**Excerpted passage**
Question

A company produces a women's bowling ball that is supposed to weigh exactly 14 pounds. Unfortunately, the company has a problem with the variability of the weight. In a sample of 11 of the bowling balls the sample standard deviation was found to be 0.71 pounds. Construct a 95% confidence interval for the variance of the bowling ball weight. Assume normality.

Answer 1

Answer: $0.2461$

Step-by-step explanation:

Given : A company produces a women's bowling ball that is supposed to weigh exactly 14 pounds.

Sample size : n=11

Degree of freedom =n-1=10

Sample standard deviation : s= 0.71 pounds

Significance level for 95% confidence interval :$\alpha=1-0.95=0.05$

We assume that the bowling ball weight is normally distributed.

Using chi-square distribution table, the required critical values are :-

$\chi^2_{df, \alpha/2}=20.48$

$\chi^2_{df, 1-\alpha/2}=3.25$

Then, the 95% confidence interval for the variance of the bowling ball weight will be :

$\dfrac{s^2(n-1)}{\chi_{\alpha/2}}$

$=\dfrac{(0.71)^2(10)}{20.48}$

∴ The 95% confidence interval for the variance of the bowling ball weight will be : $0.2461$

**Stated exercise A**
Arrange the rows as a numbered list without blank lines, covering only the part that opens with the line containing "Click the ahrefs logo" and runs through the last of the rows.

Rows from a dataset
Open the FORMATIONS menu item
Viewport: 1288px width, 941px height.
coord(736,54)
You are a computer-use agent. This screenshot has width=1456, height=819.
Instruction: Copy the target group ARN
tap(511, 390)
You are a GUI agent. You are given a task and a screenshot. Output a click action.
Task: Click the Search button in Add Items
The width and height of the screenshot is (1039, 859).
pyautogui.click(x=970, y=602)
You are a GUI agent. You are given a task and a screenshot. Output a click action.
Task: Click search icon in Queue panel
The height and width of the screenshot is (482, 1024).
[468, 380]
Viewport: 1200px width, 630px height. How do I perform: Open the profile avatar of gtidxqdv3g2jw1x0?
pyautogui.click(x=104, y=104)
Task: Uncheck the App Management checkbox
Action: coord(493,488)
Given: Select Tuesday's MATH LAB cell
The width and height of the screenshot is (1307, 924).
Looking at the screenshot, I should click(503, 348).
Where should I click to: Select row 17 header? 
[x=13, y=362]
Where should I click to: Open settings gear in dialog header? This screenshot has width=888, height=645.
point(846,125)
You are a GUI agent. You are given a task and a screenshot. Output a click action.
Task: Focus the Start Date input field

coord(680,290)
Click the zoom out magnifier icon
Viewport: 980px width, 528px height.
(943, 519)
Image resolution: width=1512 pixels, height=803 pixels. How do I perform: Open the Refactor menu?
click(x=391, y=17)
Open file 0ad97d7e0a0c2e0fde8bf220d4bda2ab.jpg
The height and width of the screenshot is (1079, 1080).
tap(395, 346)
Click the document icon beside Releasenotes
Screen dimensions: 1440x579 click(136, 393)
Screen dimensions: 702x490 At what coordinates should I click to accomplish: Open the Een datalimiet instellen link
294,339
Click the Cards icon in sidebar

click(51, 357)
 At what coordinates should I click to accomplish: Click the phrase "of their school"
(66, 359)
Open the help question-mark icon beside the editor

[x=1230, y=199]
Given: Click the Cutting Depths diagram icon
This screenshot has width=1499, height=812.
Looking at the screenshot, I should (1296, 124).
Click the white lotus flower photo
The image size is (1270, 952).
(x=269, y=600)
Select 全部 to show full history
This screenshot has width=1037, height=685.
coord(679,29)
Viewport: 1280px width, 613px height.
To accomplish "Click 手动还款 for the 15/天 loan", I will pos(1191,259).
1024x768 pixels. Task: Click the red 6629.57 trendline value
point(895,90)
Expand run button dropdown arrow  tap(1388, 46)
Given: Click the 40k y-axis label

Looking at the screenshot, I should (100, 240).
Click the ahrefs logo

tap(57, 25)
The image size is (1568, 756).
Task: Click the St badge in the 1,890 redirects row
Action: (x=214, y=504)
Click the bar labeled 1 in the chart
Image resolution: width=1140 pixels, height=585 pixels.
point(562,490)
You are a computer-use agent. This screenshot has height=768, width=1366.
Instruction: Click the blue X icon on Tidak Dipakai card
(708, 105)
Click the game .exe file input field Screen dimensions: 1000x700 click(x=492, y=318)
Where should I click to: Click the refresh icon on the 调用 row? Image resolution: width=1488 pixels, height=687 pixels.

**Stated exercise B**
In the bowling ball problem, what sample standard deviation was found?

**Worked solution A**
1. Click the ahrefs logo
2. tap(57, 25)
3. The image size is (1568, 756).
4. Task: Click the St badge in the 1,890 redirects row
5. Action: (x=214, y=504)
6. Click the bar labeled 1 in the chart
7. Image resolution: width=1140 pixels, height=585 pixels.
8. point(562,490)
9. You are a computer-use agent. This screenshot has height=768, width=1366.
10. Instruction: Click the blue X icon on Tidak Dipakai card
11. (708, 105)
12. Click the game .exe file input field Screen dimensions: 1000x700 click(x=492, y=318)
13. Where should I click to: Click the refresh icon on the 调用 row? Image resolution: width=1488 pixels, height=687 pixels.

**Worked solution B**
0.71 pounds